You are great dude. I wish all chem professors were like you. A suggestion I would give though is could you make some of the videos a little shorter?
So many thanks for your great simple educational videos!
When do you use EtOH vs KOtBu/-OtBu?
11:52 "basically" make the double bond..... I see what you did there
Thank you for the clear explanations! For the last example, can EtOH attack the H on the left side and give the same product?
Yes there is a line of symmetry down the center, so that should give you the same product.
This is so Helpful hehehe😁
10:17
1 carbon missing
9:00 where did that hydrogen come from?
But isn't dehydrohalogenation E2 reaction? Why is it showing E1 mechanism in the video (for that ring expansion question)
I think it's because of the solvent, it's not strong enough for E2
Thaaaank youuuu!!!!
Thank you
I know this week is busy for you in uploading videos..
I bet that hso4- is too weak base to deprotonate anything
How is H2O acting like a weak base here? Shouldn't it donate an electron pair to the carbocation and follow Sn1 instead of E1?
are u saying because the strong acid reacted with the R-OH which is a weak base and donated a proton that H2O+ is now is a conjugate strong acid? H2O+ left as H2O and became a good stable leaving base. besides, Sn1 wouldnt happen because there is heat involved
H20 is neutral so it's conjugate base is also weak
Hello, why does the leaving group leave?
as in e1 carbon becomes bulky and 3 degree carbocation is stable enough so halogen has to leave
@@Moonlight-xl8whkindly don't give false information
If u don't know just shut up and sit down
Dear Alexia , leaving group leaves because the solvent used is polar protic
Polar solvents tends to break the bond which are ionic by dipole dipole interactions
If you have any other doubt you can ask me
I am from IIT (the institute which you get after giving the toughest exam of world)

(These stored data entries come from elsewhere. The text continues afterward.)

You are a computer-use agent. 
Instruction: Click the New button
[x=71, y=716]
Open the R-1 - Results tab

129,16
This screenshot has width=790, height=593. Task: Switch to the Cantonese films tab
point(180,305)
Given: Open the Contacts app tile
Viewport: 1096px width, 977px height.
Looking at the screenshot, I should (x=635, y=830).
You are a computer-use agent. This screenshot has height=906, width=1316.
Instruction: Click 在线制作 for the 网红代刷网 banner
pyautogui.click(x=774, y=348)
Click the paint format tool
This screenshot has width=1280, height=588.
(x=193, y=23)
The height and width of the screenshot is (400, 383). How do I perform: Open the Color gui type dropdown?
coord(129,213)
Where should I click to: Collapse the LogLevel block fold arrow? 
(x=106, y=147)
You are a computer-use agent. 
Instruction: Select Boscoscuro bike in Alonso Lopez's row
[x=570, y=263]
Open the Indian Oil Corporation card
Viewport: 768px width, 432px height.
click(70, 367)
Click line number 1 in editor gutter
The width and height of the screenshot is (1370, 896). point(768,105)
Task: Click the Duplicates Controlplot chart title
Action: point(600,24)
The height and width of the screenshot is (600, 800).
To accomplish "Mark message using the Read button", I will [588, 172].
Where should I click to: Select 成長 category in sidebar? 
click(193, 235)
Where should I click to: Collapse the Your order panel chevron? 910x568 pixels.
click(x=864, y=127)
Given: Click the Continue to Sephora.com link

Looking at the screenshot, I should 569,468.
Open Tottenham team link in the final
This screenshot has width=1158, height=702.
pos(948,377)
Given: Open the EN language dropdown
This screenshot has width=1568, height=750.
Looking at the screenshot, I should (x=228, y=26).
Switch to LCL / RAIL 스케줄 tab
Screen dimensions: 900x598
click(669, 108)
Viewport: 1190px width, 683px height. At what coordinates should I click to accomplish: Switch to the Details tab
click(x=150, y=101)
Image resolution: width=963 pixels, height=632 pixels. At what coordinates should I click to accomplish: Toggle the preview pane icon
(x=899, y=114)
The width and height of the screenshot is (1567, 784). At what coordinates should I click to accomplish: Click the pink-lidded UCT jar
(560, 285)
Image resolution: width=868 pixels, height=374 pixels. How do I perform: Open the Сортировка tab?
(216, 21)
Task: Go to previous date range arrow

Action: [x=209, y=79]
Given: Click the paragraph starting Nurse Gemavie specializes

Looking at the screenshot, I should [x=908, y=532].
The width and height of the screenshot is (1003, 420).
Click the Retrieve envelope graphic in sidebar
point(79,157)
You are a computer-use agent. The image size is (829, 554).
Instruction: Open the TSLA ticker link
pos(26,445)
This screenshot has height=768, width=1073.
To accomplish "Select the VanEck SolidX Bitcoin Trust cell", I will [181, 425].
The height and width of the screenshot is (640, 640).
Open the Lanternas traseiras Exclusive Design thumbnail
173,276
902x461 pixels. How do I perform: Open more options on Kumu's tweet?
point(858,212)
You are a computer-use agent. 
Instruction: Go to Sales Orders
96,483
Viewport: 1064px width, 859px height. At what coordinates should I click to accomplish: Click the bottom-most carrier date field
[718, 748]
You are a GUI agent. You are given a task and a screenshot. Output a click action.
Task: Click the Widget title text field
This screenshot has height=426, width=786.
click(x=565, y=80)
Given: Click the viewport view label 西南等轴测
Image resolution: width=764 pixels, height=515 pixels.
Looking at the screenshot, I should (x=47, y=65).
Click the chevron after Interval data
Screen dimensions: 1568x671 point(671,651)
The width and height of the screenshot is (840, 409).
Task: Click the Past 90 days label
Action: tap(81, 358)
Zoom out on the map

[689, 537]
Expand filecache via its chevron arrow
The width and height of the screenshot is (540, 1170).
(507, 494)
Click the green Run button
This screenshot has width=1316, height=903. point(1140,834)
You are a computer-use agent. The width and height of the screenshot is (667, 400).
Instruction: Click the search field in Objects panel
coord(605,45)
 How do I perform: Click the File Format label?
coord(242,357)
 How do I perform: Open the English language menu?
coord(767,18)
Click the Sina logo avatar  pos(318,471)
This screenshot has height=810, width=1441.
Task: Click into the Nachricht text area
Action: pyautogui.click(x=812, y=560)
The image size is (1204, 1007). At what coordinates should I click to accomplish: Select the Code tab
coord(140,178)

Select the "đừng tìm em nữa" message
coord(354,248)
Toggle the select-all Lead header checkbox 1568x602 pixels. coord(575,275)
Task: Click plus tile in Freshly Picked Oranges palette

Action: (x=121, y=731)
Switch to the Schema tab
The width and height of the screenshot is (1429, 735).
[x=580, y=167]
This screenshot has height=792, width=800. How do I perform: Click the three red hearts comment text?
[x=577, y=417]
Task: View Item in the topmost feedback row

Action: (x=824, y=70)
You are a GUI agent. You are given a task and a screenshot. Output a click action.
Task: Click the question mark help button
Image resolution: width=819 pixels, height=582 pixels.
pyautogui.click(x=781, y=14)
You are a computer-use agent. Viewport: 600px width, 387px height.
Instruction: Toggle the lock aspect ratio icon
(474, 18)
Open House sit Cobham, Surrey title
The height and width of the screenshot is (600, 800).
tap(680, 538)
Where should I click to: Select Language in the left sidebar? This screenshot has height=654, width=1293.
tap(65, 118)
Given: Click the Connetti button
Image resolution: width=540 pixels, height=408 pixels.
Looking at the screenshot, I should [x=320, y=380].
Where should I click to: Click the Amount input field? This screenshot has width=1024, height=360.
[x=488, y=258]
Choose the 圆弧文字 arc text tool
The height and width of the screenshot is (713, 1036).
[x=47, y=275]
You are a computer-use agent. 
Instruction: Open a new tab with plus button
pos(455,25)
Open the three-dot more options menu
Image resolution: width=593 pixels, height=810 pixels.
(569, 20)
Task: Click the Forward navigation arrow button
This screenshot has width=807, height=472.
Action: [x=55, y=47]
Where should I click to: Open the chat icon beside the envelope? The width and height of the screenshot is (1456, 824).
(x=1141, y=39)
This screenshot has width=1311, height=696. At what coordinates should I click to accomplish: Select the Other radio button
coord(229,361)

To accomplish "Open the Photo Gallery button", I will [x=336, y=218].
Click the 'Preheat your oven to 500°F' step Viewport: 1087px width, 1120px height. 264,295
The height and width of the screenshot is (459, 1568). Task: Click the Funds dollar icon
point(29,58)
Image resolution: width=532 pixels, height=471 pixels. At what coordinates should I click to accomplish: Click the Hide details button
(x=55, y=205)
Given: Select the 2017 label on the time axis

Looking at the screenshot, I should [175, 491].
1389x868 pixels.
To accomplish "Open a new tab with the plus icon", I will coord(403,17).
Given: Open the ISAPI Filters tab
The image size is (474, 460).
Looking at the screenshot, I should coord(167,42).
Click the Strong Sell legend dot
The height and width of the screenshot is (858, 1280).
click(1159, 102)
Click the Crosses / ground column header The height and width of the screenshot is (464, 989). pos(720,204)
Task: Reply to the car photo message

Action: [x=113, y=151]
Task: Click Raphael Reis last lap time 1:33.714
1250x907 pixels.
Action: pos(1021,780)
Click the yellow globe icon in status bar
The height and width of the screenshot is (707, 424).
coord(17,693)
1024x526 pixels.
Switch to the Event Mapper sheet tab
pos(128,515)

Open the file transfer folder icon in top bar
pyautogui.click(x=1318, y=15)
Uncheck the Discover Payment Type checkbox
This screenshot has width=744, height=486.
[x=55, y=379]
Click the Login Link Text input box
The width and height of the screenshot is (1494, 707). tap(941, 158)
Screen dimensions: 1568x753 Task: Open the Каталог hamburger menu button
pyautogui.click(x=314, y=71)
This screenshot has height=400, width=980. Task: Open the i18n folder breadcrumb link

@@Future_iitian_what's protic I can understand polar but what's polar and non polar protic
@@TheHolyQuran2212 the solvent which has a proton to share is called protic (H+)
Really good, but cant say do this question but then introduce new stuff. Get's quite frustrating.
Omg so many vids
what is the plus icon?
that's your positive charge
I love you
flop, no me gusto
Any Indian ?
Yup, wassup though?